▶ _Work to be completed_: Once the pictures are removed, output the remaining entries exactly as given.

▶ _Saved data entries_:
===

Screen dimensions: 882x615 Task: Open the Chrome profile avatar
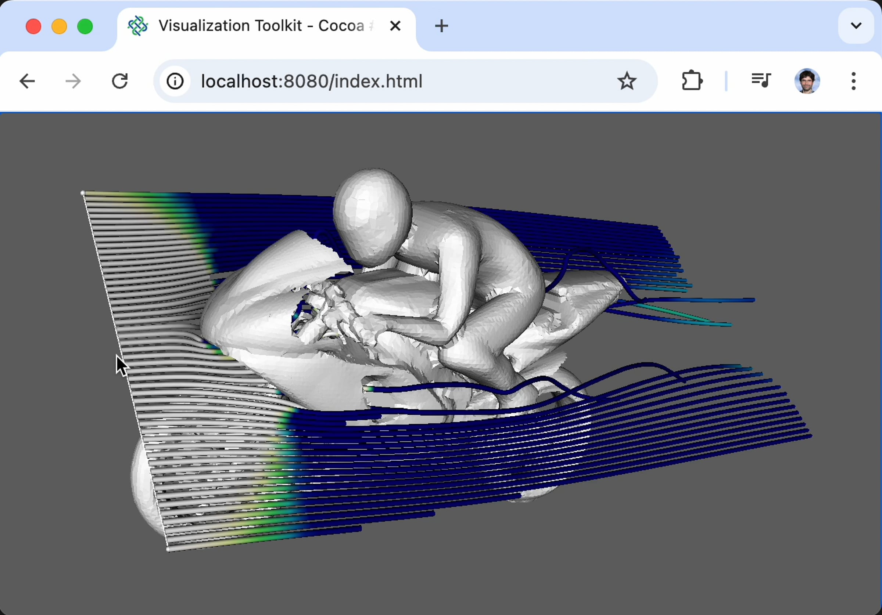pos(807,81)
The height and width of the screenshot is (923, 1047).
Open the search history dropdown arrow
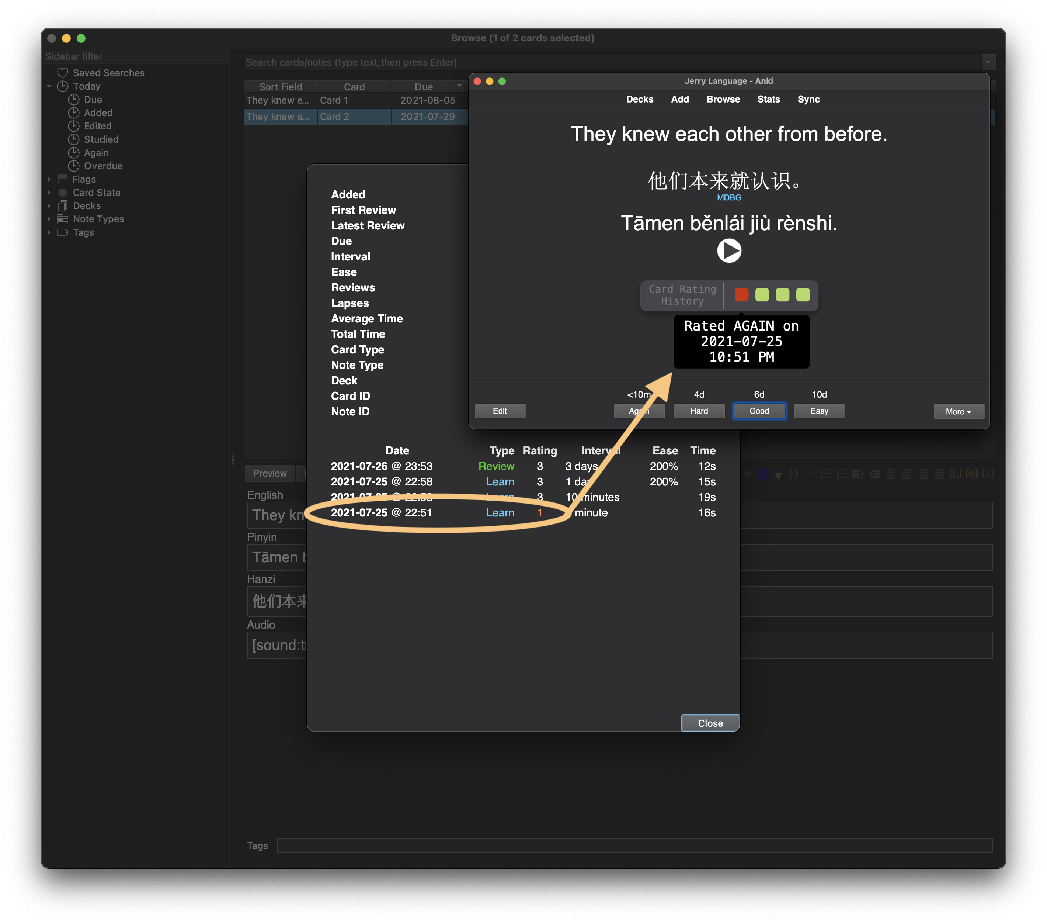click(988, 62)
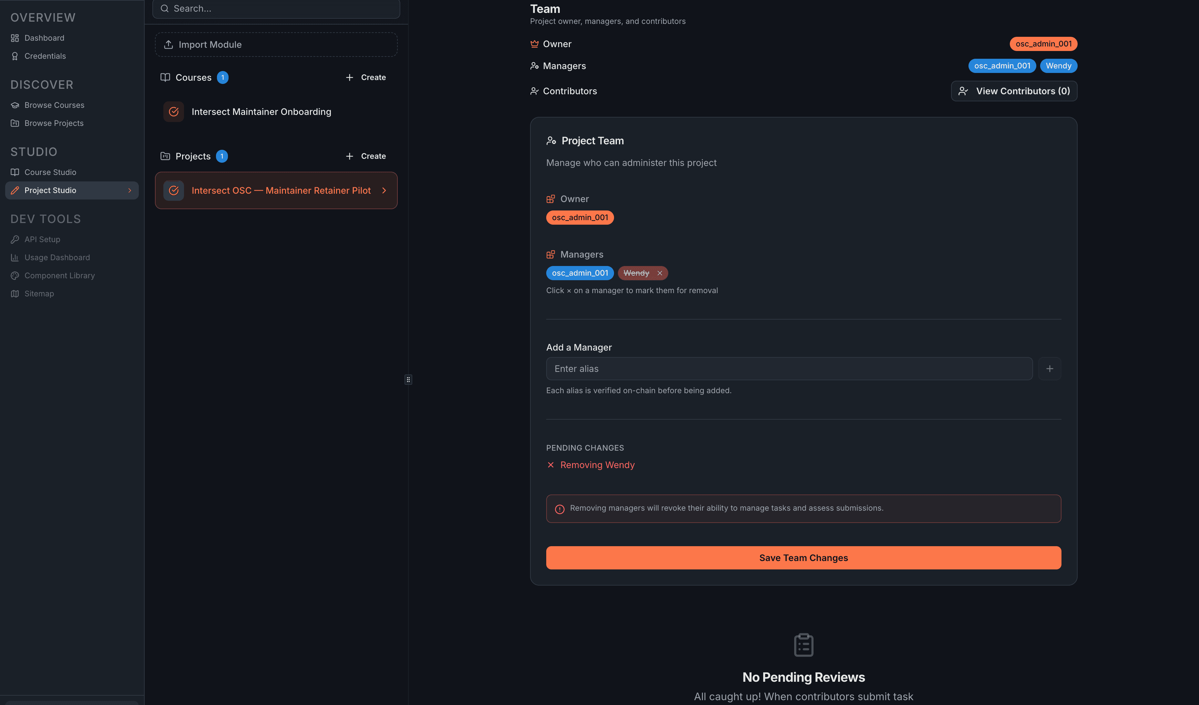Click the Credentials sidebar icon

[x=15, y=56]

===

▶ _Problem solution_:
Screen dimensions: 882x615 Task: Open the Chrome profile avatar
pos(807,81)
The height and width of the screenshot is (923, 1047).
Open the search history dropdown arrow
click(988, 62)
Click the Credentials sidebar icon

[x=15, y=56]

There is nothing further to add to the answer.